Company Owner and President Scott Bowers, broke down the latest component from Ron Francis Wiring, the CY-80 6R80 Gear Shift Indicator. The 6R80 transmission is a six-speed automatic transmission that debuted in the Ford Explorer SUVs in 2006. The unit has become a favorite in Mustangs and trucks for enthusiasts who want to use Ford drivetrains in older vehicles. But, some of the safety features were bypassed when these conversion were completed due to a lack of support.

The team at Ron Francis Wiring recognized this and came up with a unit that would allow these safety functions to be compatible with the modern transmission. “In the past, every transmission had a sensor mounted on the side of the transmission, at the selector shaft, that would detect when the selector was in park or neutral,” said Bowers. “That was the neutral-safety switch that would prevent the car from starting in gear. The sensor would also have two sets of terminals that would connect when the selector shaft was in reverse to actuate the backup lights.”

According to Bowers, none of the analog-type sensor technology exists on these transmissions today. “Newer transmissions like the 6R80 have sensors on the side of the transmission. It is all internal and the computer speaks to the transmission with CAN bus. It is all data stream. In order to get those pieces of information, we have to connect to the CAN bus.”

CAN bus stands for a Controller Area Network that is a robust vehicle bus standard designed to allow microcontrollers and devices to communicate with each other in applications without a host computer. Bowers explained how that works in modern cars: “In today’s Mustangs and trucks, the body control module communicated with that CAN bus, and that is what translated to the backup lights. The BCM would tell the backup lights to light up, or the BCM would say ‘ok, you can let the starter turn over now,’ depending on what position the selector shaft was in.”
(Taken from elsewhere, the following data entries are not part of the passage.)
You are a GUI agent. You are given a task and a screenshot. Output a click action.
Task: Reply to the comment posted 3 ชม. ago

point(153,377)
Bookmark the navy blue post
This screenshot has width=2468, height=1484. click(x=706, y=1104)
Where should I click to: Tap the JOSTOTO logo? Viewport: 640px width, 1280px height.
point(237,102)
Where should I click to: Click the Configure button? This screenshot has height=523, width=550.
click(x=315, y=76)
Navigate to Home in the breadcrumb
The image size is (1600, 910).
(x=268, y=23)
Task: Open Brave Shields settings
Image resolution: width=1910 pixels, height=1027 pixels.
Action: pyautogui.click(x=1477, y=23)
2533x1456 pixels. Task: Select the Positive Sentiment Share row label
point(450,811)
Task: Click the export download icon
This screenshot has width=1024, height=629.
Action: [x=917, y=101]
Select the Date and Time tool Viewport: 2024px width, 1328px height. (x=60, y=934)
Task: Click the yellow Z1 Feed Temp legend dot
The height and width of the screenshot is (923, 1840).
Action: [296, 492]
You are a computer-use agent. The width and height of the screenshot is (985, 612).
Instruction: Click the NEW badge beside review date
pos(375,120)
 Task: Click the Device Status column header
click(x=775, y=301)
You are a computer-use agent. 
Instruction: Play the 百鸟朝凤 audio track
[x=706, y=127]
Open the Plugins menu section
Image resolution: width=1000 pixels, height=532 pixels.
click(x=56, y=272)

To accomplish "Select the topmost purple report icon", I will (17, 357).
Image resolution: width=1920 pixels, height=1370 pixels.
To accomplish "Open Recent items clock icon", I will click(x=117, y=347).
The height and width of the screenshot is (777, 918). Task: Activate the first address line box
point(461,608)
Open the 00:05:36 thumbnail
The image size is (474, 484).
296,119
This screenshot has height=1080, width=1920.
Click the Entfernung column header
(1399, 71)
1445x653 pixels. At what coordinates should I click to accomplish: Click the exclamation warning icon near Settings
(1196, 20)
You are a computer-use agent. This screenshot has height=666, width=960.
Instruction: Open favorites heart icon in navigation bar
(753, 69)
He explained the purpose behind the Ron Francis Wiring CY-80 unit. “So we have to get in there with computer speak, instead of analog, to allow these safety features to work on cars where newer drivetrains have been swapped into an older car,” he said. “We can do that without having to adapt different analog components, like a neutral-safety switch on the column. That means that you would be stuck with a column mounted selector. There’s no way to get one on the transmission.”